H. N. Mujianto juga menyampaikan penjelasan mengenai ketentuan pakaian seragam sekolah berdasarkan Permendikbudristek Nomor 50 Tahun 2022 tentang Pakaian Seragam Sekolah. Ia menegaskan bahwa sekolah maupun komite tidak diperbolehkan menjual pakaian seragam kepada peserta didik atau orang tua, sejalan dengan ketentuan peraturan perundang-undangan serta arahan Pemerintah Provinsi Jawa Barat dan Dinas Pendidikan.
“Orang tua dipersilakan membeli seragam di mana saja. Bahkan apabila masih memiliki seragam bekas kakaknya yang masih layak pakai, dapat digunakan kembali oleh adiknya. Yang terpenting adalah anak tetap dapat bersekolah. Tidak ada kewajiban membeli seragam baru,” jelasnya.
Ia juga menambahkan bahwa Komite Sekolah hanya memberikan contoh model seragam, seperti batik dan atribut lainnya, agar terdapat keseragaman model. Namun, keputusan membeli sepenuhnya berada di tangan orang tua tanpa adanya unsur paksaan.

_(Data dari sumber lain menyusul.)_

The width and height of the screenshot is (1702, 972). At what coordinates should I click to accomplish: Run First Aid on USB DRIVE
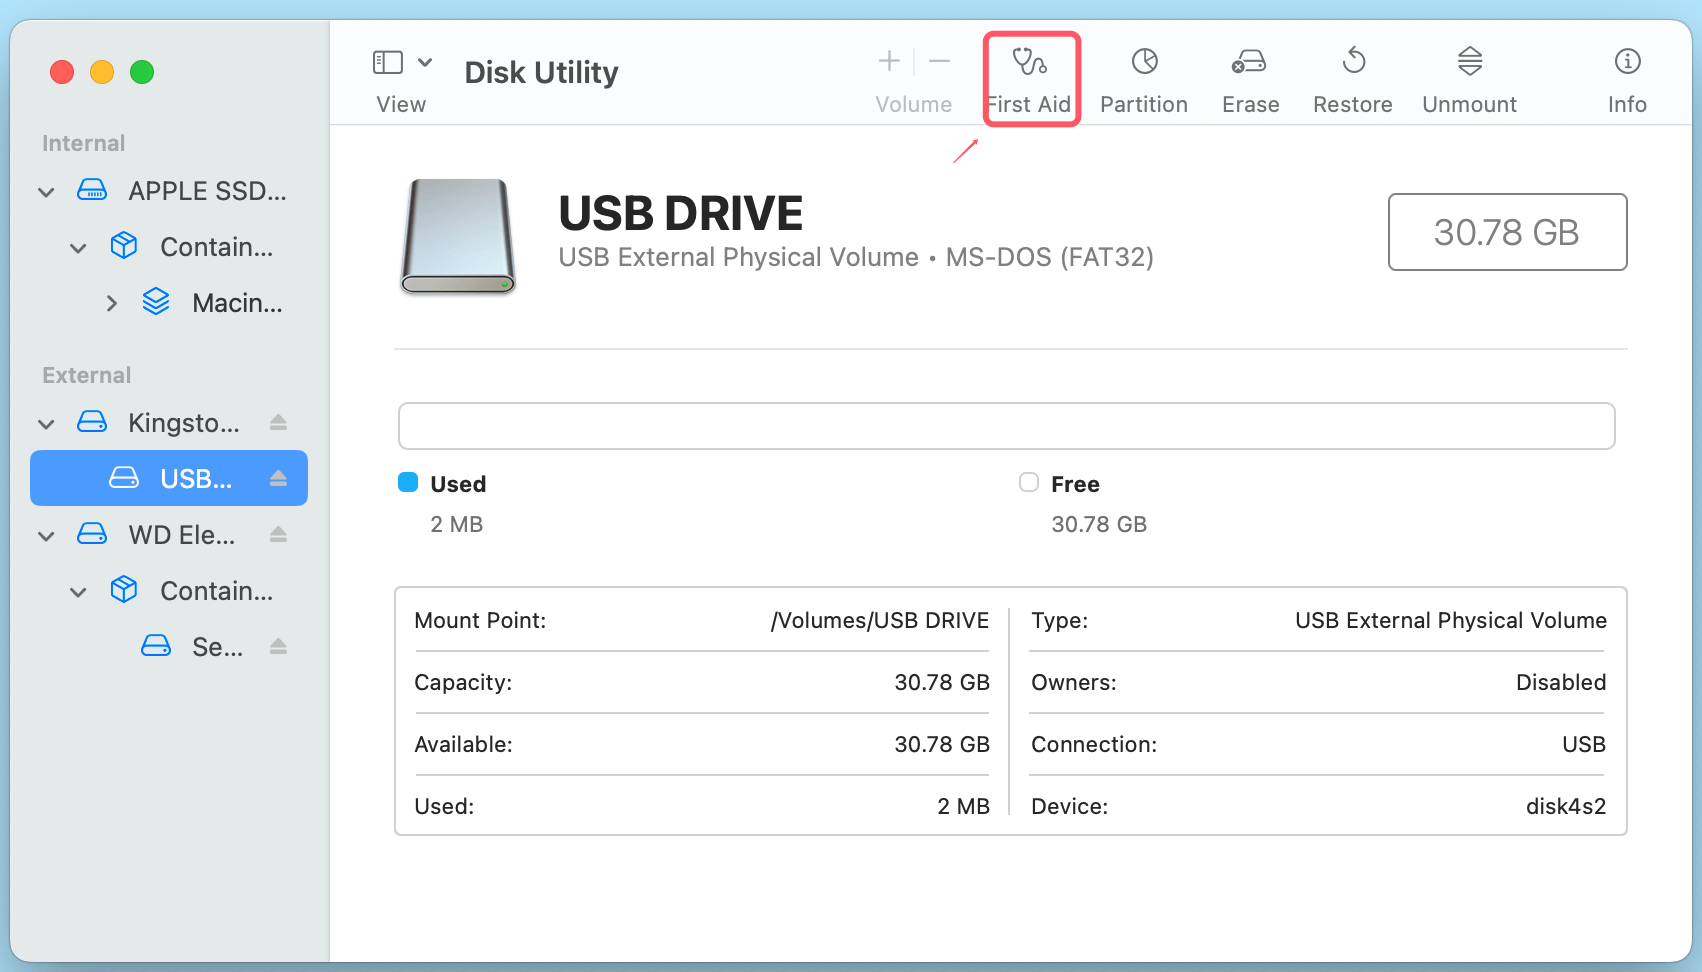[1030, 78]
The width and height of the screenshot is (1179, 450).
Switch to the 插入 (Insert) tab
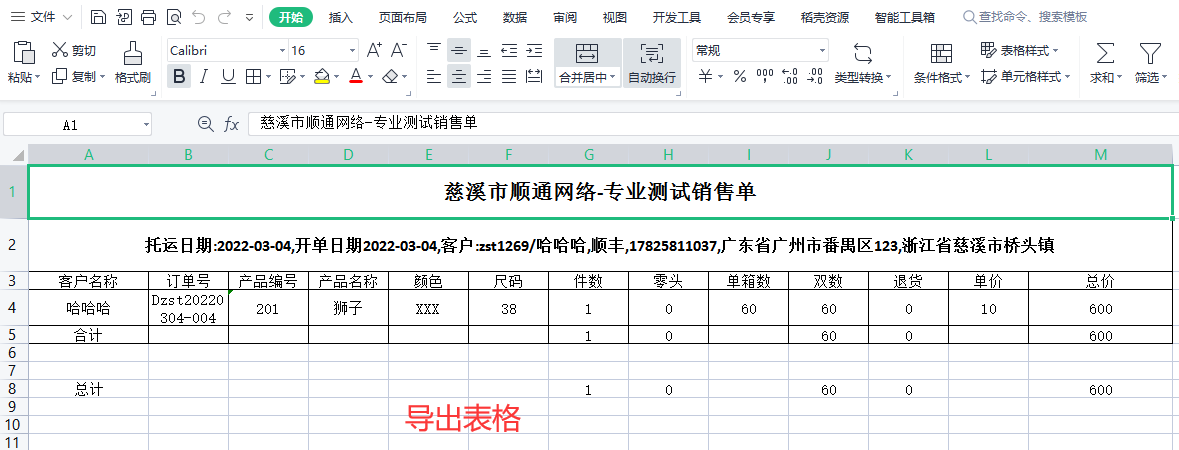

Apabila terdapat orang tua yang menghendaki difasilitasi dalam pemesanan seragam, Komite Sekolah hanya membantu pendataan melalui Korlas. Selanjutnya, pemesanan dilakukan langsung kepada penyedia (vendor) dengan harga yang disepakati antara vendor dan orang tua. Sekolah maupun komite tidak melakukan penjualan ataupun mewajibkan pembelian seragam.
Pada sesi tanya jawab, sejumlah orang tua menyampaikan berbagai pertanyaan yang dijawab secara terbuka oleh pihak sekolah dan Komite Sekolah. Suasana diskusi berlangsung hangat, komunikatif, dan penuh semangat kebersamaan.
Antusiasme para orang tua terlihat sepanjang kegiatan. Mereka menyatakan bangga karena putra-putrinya diterima di SMPN 2 Tanjungsari yang dikenal sebagai salah satu sekolah unggulan dan sekolah duta di Kabupaten Sumedang. Para orang tua juga menyatakan siap mendukung seluruh program sekolah demi kemajuan pendidikan anak-anak mereka.
Untuk Tahun Ajaran 2026/2027, SMPN 2 Tanjungsari menerima 360 siswa baru dari total 671 pendaftar yang berasal dari berbagai sekolah dasar. Sebanyak 311 calon siswa belum dapat diterima karena keterbatasan daya tampung sekolah.
Melalui pertemuan ini, SMPN 2 Tanjungsari bersama Komite Sekolah berharap terjalin sinergi yang kuat antara sekolah dan orang tua dalam mewujudkan pendidikan yang berkualitas, transparan, akuntabel, serta berorientasi pada kepentingan terbaik bagi seluruh peserta didik.